En otra ocasión inolvidable, Juan Carmelo, a la sazón presidente de la Academia de Ciencias de la Región de Murcia, tuvo la generosidad de hacernos Académicos Correspondientes al Guino y a un servidor. Para la ceremonia nos vestimos el chaqué preceptivo. El plan era, luego, pasar por el hotel para cambiarnos antes de comer, pero Juan Carmelo, en su versión surrealista, decidió que ya se había hecho tarde, y que nos íbamos derechos, con chaqué y todo, al (inolvidable) Rincón de Pepe. El Guino aprobó inmediatamente la medida, y añadió que podíamos decir que veníamos de una convención del “Cobrador del Frac”. Efectivamente, nuestra entrada en el comedor produjo abundante enarcamiento de cejas, y a alguien que se fijaba demasiado en nosotros le preguntó Guino directamente: “¿Que nunca ha visto Vd. a los cobradores del frac?” En aquel ambiente, con abundancia de empresarios y hombres de negocios, nuestra presencia hizo bajar la temperatura del restaurante a extremos glaciales, y las conversaciones se hicieron murmullos inaudibles.

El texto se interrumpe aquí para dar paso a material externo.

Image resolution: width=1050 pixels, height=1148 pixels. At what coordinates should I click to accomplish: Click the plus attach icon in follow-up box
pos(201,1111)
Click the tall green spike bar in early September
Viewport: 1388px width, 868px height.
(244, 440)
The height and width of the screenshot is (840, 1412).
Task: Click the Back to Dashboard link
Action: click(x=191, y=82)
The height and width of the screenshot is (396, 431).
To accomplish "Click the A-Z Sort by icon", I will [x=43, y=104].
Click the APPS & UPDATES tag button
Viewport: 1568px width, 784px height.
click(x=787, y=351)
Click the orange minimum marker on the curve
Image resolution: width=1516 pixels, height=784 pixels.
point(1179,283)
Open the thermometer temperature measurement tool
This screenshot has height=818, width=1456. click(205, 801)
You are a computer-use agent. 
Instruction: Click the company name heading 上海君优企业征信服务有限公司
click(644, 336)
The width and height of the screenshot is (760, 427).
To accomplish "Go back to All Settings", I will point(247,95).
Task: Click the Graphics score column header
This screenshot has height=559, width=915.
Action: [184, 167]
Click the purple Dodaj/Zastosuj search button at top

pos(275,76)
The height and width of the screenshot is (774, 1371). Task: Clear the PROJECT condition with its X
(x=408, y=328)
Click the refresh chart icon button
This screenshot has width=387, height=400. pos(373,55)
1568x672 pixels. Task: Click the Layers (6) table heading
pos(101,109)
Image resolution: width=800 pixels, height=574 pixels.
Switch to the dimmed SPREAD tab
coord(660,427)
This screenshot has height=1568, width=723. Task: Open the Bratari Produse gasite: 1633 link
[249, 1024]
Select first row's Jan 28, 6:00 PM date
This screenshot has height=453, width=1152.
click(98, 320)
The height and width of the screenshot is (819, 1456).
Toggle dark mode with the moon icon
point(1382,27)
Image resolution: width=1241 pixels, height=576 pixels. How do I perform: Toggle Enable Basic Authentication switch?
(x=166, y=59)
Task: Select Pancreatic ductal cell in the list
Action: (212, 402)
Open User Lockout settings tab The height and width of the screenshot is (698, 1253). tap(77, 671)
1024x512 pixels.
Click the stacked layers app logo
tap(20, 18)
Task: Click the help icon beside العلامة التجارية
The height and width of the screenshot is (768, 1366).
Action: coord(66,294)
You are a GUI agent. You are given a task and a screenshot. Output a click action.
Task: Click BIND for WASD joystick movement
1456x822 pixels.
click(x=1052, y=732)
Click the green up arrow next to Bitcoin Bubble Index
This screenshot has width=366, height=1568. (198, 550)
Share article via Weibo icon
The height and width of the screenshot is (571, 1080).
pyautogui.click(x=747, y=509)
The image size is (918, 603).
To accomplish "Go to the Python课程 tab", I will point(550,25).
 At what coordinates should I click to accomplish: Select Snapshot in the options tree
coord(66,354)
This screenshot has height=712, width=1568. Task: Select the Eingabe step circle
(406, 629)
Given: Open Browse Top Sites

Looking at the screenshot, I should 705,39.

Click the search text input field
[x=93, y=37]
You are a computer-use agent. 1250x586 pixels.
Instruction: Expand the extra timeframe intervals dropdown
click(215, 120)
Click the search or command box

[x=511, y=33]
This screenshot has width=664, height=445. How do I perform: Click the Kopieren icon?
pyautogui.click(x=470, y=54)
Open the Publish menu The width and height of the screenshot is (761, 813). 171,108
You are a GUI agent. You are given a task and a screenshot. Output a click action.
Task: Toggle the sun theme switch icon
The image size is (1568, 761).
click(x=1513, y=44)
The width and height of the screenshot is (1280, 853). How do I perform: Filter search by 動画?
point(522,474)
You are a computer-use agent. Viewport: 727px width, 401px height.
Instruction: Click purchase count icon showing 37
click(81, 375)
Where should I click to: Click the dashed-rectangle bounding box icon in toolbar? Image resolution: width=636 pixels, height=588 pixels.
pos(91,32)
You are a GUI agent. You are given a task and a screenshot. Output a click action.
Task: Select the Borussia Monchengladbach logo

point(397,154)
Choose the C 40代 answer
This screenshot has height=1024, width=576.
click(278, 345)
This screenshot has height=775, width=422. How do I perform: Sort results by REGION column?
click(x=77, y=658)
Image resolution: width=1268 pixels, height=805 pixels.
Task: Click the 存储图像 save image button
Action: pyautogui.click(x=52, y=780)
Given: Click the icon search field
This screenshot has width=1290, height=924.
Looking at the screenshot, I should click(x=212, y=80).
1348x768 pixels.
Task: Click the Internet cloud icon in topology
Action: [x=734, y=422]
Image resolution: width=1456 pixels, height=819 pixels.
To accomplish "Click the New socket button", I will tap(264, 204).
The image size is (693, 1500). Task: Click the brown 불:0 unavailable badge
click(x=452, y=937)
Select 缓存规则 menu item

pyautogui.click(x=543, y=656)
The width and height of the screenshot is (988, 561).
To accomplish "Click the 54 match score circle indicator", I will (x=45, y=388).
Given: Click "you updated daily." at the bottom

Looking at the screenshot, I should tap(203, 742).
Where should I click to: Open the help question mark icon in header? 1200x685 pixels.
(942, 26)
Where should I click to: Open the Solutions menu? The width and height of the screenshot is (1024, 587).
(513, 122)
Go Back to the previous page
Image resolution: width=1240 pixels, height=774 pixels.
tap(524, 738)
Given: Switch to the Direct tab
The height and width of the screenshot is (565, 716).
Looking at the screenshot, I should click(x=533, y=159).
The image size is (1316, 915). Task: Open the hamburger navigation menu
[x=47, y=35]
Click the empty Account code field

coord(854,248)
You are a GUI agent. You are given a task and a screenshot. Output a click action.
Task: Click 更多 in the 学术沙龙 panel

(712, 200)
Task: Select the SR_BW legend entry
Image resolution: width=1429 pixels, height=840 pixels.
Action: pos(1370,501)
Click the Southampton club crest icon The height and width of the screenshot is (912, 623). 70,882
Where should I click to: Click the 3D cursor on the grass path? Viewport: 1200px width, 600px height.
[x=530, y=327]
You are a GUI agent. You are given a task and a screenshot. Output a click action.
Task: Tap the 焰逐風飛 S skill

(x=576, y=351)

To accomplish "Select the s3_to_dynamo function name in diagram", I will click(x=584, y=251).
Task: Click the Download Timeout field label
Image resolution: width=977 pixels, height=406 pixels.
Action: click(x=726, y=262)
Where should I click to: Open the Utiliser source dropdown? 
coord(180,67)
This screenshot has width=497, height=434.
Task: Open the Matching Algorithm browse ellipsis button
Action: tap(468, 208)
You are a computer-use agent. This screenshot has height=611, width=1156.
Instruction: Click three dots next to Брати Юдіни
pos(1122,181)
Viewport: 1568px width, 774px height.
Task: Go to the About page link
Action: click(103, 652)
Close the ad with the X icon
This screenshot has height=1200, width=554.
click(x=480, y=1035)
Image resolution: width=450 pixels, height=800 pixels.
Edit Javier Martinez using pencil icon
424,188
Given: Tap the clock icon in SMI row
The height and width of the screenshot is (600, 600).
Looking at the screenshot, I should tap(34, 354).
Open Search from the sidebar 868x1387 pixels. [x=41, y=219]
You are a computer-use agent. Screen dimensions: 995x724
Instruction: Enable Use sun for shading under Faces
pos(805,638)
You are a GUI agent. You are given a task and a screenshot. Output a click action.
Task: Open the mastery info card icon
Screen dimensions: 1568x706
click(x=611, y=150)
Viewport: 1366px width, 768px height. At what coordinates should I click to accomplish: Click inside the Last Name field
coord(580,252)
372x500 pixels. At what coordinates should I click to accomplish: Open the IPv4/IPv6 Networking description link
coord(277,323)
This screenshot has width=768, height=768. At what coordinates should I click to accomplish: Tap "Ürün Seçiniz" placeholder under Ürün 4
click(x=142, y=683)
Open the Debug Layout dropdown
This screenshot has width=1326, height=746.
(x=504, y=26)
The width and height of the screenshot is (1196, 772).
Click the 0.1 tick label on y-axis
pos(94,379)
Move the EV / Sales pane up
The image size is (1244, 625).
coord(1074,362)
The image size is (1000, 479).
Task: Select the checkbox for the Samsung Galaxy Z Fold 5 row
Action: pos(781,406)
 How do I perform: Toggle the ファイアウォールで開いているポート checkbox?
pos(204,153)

Naturalmente que estas anécdotas, y otra docena de disparates similares que podría contar, no empañan lo más mínimo la estatura científica ni la ejemplaridad cívica del Prof. Guinovart. Al contrario, creo yo, contribuyen a humanizar su figura, que, como las de tantos otros científicos, puede aparecer hierática o distante para los que no han tenido el privilegio de tratarle. Me envió un correo electrónico cuando faltaban poco más de veinticuatro horas para su óbito. Supe más tarde que había escrito docenas de estos mensajes en sus últimas horas. Me recordó lo que Pedro Mourlane Michelena llamaba “los tres momentos de le elegancia española: el de estar a caballo, el de estar de rodillas, y el de decir a la Muerte: ¡Vámonos!”. Así asociaba Joan su despedida con la de Alonso Quijano el Bueno: “Señores, vámonos poco a poco, pues ya en los nidos de antaño no hay pájaros hogaño”. Diremos, en fin, lo que Jorge Manrique de su padre, que, “aunque la vida perdió/ dejónos harto consuelo/ su memoria”. Ya sé que esto no es más que literatura, pero el arte tiene, entre otras propiedades mágicas, la de reconciliarnos con la naturaleza inclemente.